R G Lees

Lt Col R G ‘Reggie’ Lees OBE Gordons

Lieutenant Colonel Richard Gilbert ‘Reggie’ Lees OBE was in the Wellesley from 1912, and was a Dormitory Prefect and in the XI.

From Wellington he went to Sandhurst and was commissioned in the Gordons. He served as Adjutant of the 4th Territorial Battalion as well as regular service with the 2nd, which Battalion he commanded at the start of the Second World War.

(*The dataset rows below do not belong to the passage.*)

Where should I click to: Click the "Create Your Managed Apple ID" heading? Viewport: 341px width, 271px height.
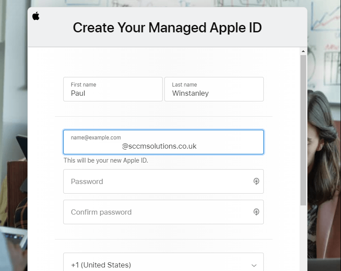(167, 28)
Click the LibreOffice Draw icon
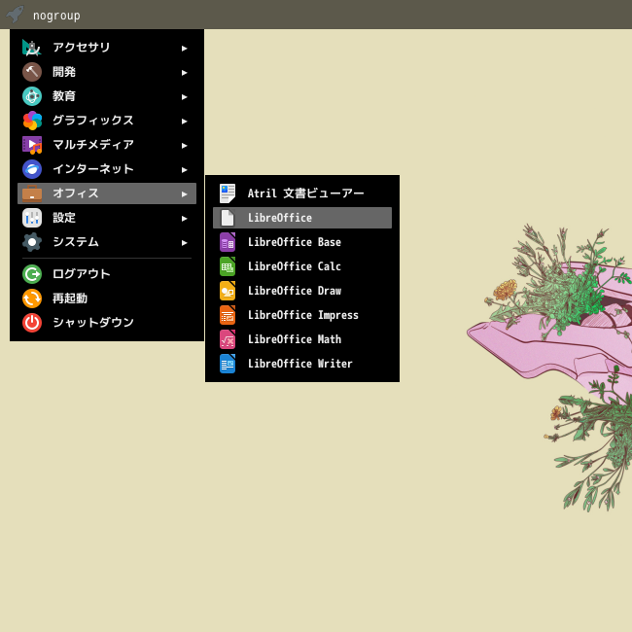 coord(228,291)
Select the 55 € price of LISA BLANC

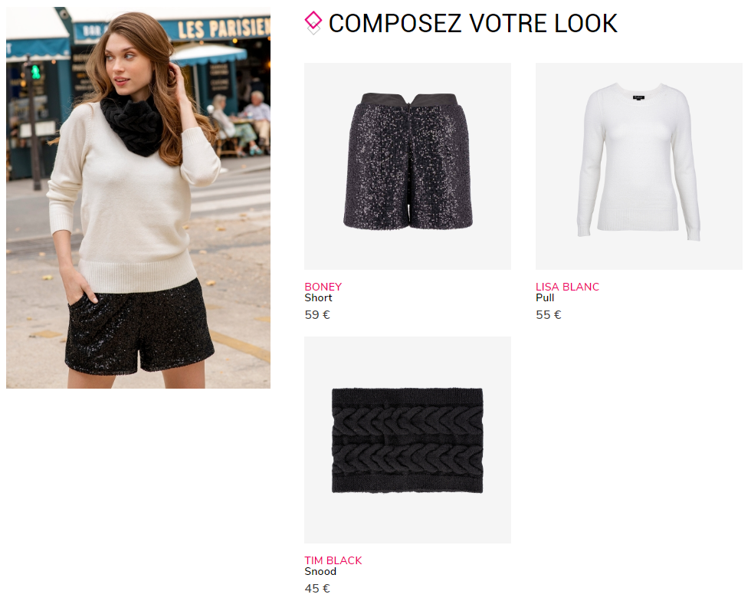(549, 315)
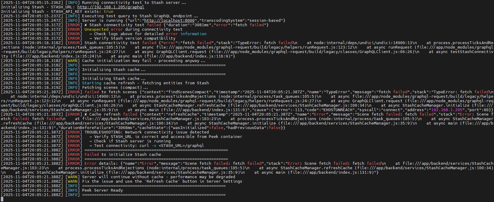Click the 'Starting cache refresh' log message
The height and width of the screenshot is (202, 494).
[x=108, y=83]
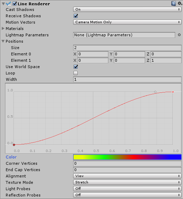This screenshot has height=199, width=183.
Task: Open the component settings gear menu
Action: (x=180, y=3)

He took the 2nd Battalion to Fortress Singapore after the Japanese entered the war. With the Fall of Singapore he spent the rest of the war as a Japanese PoW working on the infamous Burma Railway, where he acquitted himself well and looked after his men the best he could. He is much remembered for his leadership in camp, and while the story is told most famously in the film the Bridge on the Rover Kwai, it must be stated that the real life senior British Officer, Col Toosey, to whom Reggie was effectively 2 i/c, could not have been more completely differently. For those with an interest, Julie Summers’ book is an interesting starting point.

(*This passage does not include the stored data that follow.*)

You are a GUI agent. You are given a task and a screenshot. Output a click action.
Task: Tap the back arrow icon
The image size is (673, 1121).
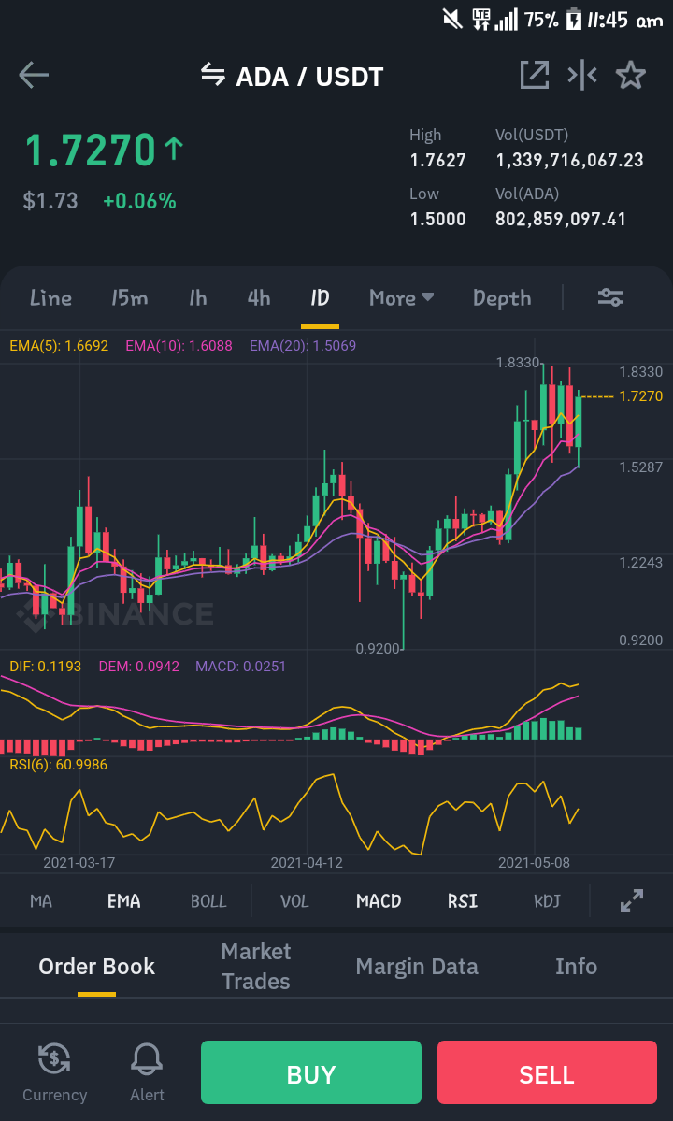click(34, 75)
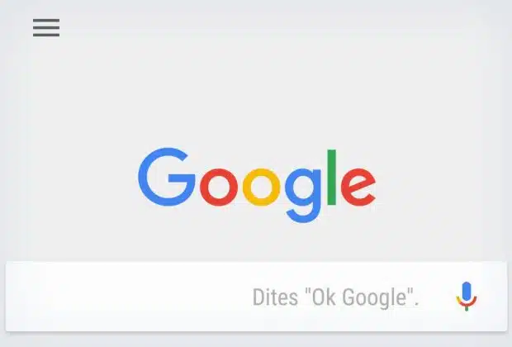
Task: Click the red e in Google logo
Action: (x=358, y=188)
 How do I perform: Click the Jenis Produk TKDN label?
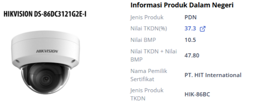(x=147, y=94)
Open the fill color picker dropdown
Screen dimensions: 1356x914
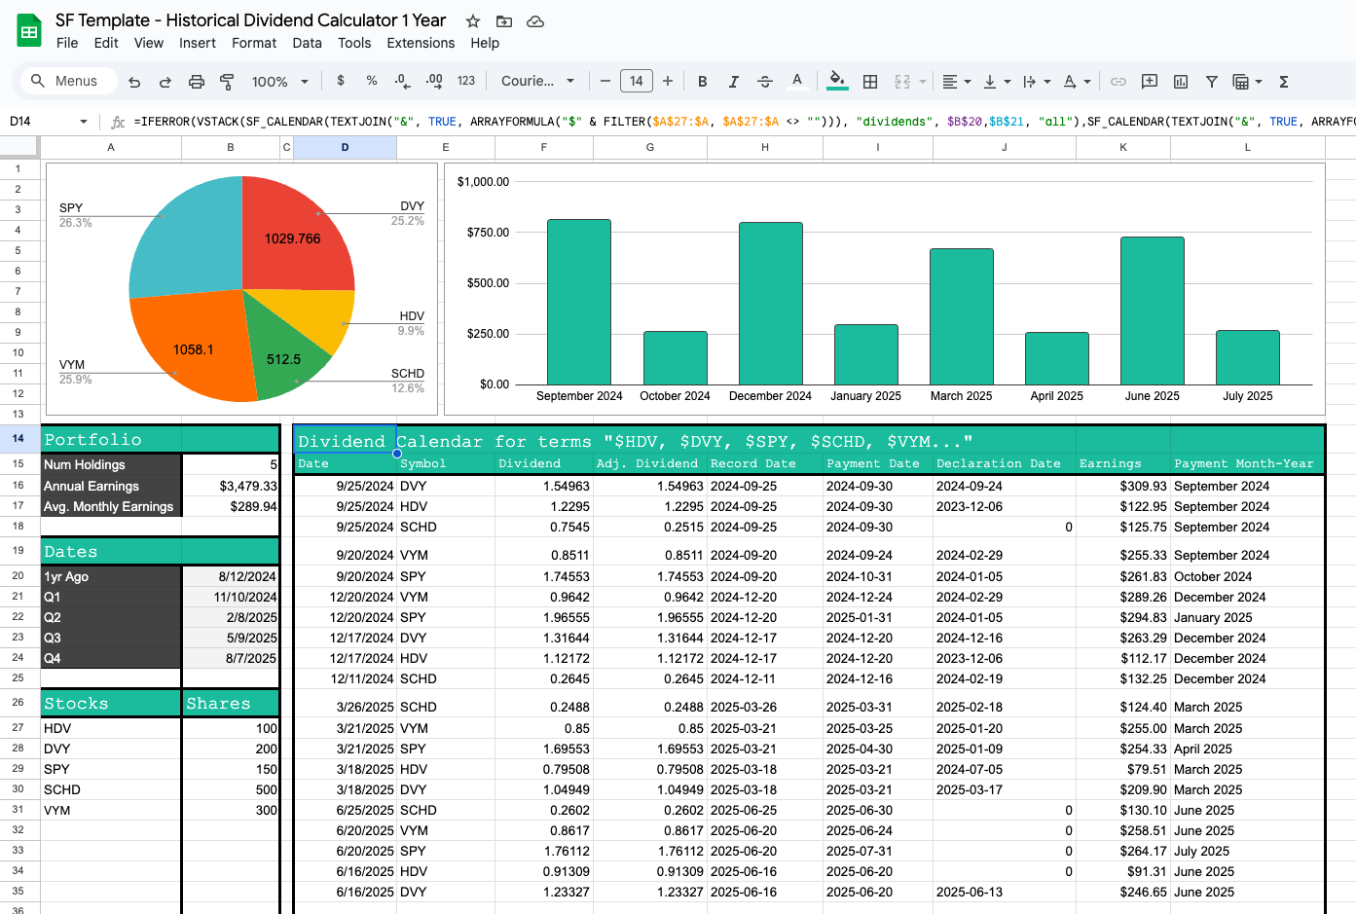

Lees also became the inspiration for the Colonel in the McAuslan novels, and was well known to Charles Johnson Payne, better known as Snaffles, who dedicated several paintings and caricatures to him.

He retired from professional soldiering in 1954.

He was initiated into Golconda Lodge No 3249 in India which is still thriving in Secundarabad. He joined the OW Lodge in 1929 when still a Subaltern, and served the Lodge for 50 years.